### What is being asked
In the listing below, rename every "Given" to "Task" and leave the rest of each line unchanged.

begin Input for this task

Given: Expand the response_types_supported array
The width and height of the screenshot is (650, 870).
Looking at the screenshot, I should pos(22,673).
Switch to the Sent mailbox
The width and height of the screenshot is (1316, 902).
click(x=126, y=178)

end Input for this task

### Right answer
Task: Expand the response_types_supported array
The width and height of the screenshot is (650, 870).
Looking at the screenshot, I should pos(22,673).
Switch to the Sent mailbox
The width and height of the screenshot is (1316, 902).
click(x=126, y=178)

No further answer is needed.